**ESERCIZI**
a) Quali domande vengono rivolte a Pietro Dipalo nell'intervista del testo sullo smart working all'Unicusano? Elencale tutte.
b) Riporta senza modifiche il brano del testo sullo smart working all'Unicusano che comincia con "Quante postazioni a" e prosegue fino a "del nostro reparto.".
c) Come si traduce in inglese questa frase del testo sullo smart working all'Unicusano: "Non è stato semplice, non per problemi di natura hardware o software, bensì perché lo staff non è abituato a lavorare da casa e c’è voluta molta pazienza da parte del nostro reparto."?

---- TESTO IN ESAME

Non chiamatelo semplicemente telelavoro. È un vero e proprio modello di organizzazione aziendale fondato sulla flessibilità e sulla fiducia tra datore e dipendente. Parliamo di smart working: il “lavoro intelligente” che ha consentito a tante aziende di affrontare prontamente e in modo agile l’emergenza COVID-19.

Unicusano e Smart Working

Lo smart working offre tanti vantaggi come l’ottimizzazione del lavoro e la riduzione dell’inqunamento; ma in questo particolare momento storico offre, soprattutto, la possibilità di salvaguardare la propria salute.  L’Università Niccolò Cusano si è subito attivata per avviare il lavoro agile nella sua struttura e, di conseguenza, garantire il diritto alla salute dei suoi dipendenti e il diritto allo studio dei suoi 30 mila studenti. Abbiamo intervistato Pietro Dipalo, IT Manager dell’Unicusano, per saperne di più.

Intervista a Pietro Dipalo, IT Manager dell’Unicusano

Buongiorno Pietro, come è stato introdotto e attivato lo smart working alla Cusano?

L’Unicusano era già dotata dei sistemi informatici per far fronte a questa situazione. Infatti, il sistema per agevolare lo smart working è stato implementato da anni, anzi è stato pensato sin dal primo giorno di attività perché, quando si studia per diventare esperti di Sistemi informatici, alla prima lezione ti viene insegnato che nel progettare una qualsiasi infrastruttura di rete bisogna subito pensare a due paroline magiche che sono: Disaster Recovery e Business Continuity. Di fronte a questa emergenza del COVID-19 abbiamo solo messo in pratica ciò che era già stato progettato.

Quante postazioni a distanza per smart worker sono state implementate?

Circa 250. La maggior parte degli utenti possedeva un Pc personale, a chi ne era sprovvisto l’Università ha provveduto a fornire un laptop: ne avevamo in casa circa 20, è bastato semplicemente installare dei software e consegnarli agli utenti.

È stato difficile passare dall’attività in sede al lavoro agile in 48 h?

Non è stato semplice, non per problemi di natura hardware o software, bensì perché lo staff non è abituato a lavorare da casa e c’è voluta molta pazienza da parte del nostro reparto.

Tecnicamente è possibile controllare lo smart worker?

--------
---- ESTRATTI DEI DATI

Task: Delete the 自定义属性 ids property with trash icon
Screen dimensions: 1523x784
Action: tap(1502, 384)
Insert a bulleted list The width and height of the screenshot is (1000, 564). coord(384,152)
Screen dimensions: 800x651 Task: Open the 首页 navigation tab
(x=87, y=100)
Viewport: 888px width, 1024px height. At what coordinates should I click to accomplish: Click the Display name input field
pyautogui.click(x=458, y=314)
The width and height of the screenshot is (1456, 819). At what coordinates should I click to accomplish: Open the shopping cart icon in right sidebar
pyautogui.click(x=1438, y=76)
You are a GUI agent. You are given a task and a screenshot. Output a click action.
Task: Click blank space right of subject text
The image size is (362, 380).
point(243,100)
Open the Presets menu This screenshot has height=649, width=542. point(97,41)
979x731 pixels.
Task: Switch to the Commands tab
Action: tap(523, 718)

--------

**SOLUZIONI ESERCIZIO**
a)
- Buongiorno Pietro, come è stato introdotto e attivato lo smart working alla Cusano?
- Quante postazioni a distanza per smart worker sono state implementate?
- È stato difficile passare dall’attività in sede al lavoro agile in 48 h?
- Tecnicamente è possibile controllare lo smart worker?

b)
Quante postazioni a distanza per smart worker sono state implementate?

Circa 250. La maggior parte degli utenti possedeva un Pc personale, a chi ne era sprovvisto l’Università ha provveduto a fornire un laptop: ne avevamo in casa circa 20, è bastato semplicemente installare dei software e consegnarli agli utenti.

È stato difficile passare dall’attività in sede al lavoro agile in 48 h?

Non è stato semplice, non per problemi di natura hardware o software, bensì perché lo staff non è abituato a lavorare da casa e c’è voluta molta pazienza da parte del nostro reparto.

c) It was not easy, not because of hardware or software problems, but because the staff is not used to working from home, and a lot of patience was needed on the part of our department.